[Dataset records]
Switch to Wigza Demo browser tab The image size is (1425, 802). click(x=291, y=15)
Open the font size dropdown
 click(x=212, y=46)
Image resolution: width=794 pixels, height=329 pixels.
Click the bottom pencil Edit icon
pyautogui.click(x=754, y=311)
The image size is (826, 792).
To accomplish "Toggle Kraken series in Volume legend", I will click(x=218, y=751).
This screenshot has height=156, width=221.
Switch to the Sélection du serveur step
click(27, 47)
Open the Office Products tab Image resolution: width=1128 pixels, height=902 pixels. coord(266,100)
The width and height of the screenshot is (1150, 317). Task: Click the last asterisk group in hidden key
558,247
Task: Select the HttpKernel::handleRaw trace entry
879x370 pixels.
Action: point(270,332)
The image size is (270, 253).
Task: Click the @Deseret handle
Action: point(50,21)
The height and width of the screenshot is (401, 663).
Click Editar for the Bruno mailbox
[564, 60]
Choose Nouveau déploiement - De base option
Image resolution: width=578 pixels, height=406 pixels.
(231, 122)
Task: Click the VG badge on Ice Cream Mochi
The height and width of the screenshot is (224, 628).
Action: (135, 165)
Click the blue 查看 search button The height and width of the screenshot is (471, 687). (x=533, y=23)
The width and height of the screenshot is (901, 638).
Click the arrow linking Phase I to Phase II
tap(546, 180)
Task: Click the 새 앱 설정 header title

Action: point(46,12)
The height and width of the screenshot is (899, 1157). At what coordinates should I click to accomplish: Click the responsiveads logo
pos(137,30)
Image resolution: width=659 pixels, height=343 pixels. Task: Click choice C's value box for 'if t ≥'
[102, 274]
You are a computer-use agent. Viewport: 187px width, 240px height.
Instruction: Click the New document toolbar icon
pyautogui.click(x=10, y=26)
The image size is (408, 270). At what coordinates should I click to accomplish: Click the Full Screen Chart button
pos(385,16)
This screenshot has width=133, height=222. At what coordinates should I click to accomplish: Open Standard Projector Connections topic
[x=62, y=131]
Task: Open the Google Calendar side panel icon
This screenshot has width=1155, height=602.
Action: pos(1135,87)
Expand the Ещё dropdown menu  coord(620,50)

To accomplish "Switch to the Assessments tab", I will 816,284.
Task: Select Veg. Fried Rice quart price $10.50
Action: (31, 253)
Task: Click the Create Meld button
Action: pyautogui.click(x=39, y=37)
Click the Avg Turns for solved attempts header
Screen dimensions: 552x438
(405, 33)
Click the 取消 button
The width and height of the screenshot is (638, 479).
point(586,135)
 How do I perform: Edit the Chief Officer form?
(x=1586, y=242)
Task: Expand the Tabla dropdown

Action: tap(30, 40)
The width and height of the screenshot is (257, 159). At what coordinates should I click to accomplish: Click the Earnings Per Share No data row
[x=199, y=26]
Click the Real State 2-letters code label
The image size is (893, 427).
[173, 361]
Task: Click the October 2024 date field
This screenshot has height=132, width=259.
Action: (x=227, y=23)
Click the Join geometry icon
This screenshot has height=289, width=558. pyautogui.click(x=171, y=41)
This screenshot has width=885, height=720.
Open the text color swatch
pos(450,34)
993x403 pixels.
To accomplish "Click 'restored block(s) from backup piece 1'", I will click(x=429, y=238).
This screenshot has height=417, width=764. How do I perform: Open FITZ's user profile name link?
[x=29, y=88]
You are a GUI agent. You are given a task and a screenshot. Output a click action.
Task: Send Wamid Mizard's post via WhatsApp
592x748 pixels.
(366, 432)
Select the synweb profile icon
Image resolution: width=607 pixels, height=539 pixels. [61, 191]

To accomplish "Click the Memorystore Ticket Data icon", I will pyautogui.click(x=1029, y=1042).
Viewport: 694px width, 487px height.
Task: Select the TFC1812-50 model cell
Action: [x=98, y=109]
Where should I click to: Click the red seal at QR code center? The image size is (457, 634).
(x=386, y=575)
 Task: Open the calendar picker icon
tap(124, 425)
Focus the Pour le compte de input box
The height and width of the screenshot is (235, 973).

▶ Instructions for the task: Among the lines above, show every one that contains the string "agent".

▶ Output below:
You are a computer-use agent. Viewport: 187px width, 240px height.
You are a GUI agent. You are given a task and a screenshot. Output a click action.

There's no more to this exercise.